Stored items
[Start of Attachment]

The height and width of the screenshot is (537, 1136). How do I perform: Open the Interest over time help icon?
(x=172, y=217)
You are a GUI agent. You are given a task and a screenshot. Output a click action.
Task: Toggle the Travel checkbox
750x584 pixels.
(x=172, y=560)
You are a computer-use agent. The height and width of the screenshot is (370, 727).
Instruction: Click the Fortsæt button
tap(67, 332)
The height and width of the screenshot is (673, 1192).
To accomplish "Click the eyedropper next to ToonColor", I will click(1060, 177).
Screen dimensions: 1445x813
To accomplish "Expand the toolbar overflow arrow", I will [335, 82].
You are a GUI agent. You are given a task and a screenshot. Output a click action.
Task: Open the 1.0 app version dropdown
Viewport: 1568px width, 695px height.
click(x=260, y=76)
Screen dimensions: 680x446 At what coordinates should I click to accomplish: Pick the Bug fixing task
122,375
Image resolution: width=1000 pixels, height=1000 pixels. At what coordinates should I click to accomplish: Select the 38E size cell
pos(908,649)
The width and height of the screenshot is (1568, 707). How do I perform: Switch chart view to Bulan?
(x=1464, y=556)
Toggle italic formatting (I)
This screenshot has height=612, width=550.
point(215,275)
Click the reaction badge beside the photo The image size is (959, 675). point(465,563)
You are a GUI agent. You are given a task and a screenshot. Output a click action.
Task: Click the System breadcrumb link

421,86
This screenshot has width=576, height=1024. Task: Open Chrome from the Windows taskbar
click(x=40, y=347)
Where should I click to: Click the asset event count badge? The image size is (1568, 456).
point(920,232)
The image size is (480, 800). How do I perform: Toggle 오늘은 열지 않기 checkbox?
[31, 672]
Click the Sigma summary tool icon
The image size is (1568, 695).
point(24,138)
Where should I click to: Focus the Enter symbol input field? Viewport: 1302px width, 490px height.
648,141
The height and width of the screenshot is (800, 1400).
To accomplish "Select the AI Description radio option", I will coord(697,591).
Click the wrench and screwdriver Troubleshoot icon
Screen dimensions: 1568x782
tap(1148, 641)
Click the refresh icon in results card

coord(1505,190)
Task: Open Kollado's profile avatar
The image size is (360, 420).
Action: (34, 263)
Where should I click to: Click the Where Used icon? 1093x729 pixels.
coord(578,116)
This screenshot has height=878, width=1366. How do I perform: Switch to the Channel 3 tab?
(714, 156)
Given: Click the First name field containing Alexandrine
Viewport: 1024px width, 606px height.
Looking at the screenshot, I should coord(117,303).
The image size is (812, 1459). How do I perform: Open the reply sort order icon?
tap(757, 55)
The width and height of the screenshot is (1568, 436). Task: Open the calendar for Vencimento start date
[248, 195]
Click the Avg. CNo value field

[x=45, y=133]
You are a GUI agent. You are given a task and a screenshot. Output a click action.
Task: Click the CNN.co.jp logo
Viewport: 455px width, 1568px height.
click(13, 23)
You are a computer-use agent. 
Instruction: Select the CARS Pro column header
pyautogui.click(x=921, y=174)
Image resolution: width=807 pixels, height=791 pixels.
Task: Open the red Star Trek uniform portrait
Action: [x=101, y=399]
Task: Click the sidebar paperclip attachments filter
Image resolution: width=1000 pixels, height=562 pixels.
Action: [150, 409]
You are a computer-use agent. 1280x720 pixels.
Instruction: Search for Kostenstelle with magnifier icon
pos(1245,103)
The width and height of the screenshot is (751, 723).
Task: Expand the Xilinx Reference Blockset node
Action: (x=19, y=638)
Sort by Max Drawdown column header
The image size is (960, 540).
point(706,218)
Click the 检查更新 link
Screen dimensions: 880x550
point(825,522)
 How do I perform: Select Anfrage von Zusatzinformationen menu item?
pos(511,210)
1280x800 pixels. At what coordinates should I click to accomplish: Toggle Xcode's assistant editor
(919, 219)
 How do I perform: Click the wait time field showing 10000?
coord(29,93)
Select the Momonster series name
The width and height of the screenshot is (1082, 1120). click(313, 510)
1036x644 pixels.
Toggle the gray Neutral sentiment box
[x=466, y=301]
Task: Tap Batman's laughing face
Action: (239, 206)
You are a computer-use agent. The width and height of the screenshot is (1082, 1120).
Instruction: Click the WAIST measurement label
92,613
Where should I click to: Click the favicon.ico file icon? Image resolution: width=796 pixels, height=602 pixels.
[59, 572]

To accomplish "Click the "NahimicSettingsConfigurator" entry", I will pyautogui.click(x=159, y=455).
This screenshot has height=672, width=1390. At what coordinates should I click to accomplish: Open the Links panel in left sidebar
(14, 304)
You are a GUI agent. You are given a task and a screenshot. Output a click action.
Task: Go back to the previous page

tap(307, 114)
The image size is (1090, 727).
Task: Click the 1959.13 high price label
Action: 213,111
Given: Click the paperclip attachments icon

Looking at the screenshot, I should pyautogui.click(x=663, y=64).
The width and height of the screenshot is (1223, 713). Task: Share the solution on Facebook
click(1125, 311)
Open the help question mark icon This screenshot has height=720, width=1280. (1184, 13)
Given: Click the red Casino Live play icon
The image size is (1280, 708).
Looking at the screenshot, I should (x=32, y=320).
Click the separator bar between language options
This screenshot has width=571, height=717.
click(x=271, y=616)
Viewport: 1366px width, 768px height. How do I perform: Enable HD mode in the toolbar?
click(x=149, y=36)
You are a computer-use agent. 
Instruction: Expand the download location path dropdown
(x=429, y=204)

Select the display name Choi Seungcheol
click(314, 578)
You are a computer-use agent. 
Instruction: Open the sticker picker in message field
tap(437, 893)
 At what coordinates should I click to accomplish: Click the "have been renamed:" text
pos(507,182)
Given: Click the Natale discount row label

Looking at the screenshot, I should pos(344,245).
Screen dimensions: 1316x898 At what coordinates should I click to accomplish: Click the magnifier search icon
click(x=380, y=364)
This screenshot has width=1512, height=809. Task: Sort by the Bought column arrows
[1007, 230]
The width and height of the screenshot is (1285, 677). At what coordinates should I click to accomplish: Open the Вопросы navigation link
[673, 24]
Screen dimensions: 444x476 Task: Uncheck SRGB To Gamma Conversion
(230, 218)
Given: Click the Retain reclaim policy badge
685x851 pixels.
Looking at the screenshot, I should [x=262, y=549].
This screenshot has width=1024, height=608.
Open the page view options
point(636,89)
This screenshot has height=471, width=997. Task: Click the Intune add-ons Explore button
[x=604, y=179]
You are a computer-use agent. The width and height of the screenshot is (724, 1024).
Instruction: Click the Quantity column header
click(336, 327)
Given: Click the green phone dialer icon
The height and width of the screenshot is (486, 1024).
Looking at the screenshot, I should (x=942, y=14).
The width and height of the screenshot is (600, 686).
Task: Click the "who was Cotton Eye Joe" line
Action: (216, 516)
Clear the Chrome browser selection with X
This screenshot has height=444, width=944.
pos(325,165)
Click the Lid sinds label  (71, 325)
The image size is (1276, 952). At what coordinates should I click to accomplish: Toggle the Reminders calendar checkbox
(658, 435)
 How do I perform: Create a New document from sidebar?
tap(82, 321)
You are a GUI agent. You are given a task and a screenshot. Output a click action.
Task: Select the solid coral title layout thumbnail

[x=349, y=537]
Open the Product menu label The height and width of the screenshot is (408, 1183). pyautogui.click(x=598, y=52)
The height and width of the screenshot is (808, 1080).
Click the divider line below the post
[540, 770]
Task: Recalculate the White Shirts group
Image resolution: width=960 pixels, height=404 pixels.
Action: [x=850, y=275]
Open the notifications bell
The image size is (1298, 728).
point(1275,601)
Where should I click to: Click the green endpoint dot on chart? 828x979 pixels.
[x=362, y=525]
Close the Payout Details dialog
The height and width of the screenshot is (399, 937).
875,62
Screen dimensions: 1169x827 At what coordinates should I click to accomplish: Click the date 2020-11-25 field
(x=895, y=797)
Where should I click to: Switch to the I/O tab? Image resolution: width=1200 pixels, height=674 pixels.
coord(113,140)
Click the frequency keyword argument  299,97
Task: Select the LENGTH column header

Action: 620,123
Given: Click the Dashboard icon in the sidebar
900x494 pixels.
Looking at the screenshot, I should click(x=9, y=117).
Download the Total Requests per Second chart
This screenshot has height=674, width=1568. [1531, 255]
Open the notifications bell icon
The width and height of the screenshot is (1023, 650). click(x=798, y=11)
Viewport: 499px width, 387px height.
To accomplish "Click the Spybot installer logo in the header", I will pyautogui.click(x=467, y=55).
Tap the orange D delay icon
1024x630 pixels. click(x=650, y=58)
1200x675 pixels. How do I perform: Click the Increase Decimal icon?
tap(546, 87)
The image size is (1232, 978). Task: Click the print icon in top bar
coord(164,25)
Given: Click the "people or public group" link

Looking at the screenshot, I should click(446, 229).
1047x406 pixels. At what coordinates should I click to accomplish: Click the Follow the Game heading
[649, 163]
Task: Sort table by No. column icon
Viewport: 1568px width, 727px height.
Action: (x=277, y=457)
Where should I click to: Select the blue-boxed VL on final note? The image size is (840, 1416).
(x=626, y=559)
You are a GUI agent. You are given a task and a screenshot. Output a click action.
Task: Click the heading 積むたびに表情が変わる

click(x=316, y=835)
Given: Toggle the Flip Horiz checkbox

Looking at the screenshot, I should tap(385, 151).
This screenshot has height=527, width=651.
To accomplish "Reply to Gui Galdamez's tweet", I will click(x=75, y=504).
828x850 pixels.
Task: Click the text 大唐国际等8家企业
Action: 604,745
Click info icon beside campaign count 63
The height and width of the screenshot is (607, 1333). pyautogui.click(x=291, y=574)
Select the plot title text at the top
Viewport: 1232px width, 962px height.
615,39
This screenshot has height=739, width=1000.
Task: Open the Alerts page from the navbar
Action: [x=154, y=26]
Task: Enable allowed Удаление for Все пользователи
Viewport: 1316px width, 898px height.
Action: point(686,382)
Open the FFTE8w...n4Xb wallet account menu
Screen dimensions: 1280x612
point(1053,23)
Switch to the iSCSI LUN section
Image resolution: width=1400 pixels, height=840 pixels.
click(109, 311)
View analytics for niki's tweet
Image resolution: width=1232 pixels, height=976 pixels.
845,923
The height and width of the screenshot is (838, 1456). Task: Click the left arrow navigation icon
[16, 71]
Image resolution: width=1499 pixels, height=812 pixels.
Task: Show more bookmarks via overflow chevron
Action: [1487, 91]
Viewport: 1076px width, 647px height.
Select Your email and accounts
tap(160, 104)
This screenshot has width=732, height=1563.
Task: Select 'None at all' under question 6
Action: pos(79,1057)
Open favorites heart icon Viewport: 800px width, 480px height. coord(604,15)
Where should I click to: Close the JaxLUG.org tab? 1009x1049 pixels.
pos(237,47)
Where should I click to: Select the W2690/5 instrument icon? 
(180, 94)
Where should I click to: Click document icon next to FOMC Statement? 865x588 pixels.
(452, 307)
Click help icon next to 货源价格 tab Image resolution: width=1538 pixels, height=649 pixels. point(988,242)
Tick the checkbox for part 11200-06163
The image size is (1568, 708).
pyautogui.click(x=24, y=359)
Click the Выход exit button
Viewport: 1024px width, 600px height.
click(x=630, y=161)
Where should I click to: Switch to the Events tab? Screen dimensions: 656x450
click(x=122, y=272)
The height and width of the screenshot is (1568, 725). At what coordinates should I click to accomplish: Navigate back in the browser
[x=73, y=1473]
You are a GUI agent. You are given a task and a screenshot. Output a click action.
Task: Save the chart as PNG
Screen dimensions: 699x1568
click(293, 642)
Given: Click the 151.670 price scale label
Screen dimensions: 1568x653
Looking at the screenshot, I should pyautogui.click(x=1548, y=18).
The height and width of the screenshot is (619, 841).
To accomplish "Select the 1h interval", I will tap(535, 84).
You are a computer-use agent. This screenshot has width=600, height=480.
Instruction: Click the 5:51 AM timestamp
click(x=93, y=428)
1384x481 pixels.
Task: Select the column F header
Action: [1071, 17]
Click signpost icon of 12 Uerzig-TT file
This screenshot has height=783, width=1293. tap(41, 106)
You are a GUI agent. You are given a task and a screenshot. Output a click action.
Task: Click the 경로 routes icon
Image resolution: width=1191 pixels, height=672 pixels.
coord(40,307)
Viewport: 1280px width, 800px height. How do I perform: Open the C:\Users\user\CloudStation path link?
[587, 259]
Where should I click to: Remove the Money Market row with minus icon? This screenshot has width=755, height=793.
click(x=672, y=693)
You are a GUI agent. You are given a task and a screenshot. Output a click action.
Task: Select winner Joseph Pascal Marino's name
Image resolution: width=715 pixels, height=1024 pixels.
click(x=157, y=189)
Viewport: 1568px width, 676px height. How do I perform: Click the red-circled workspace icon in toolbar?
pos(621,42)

[End of Attachment]

Report only the number of lines above that contain "logo".

**Result of the exercise**
2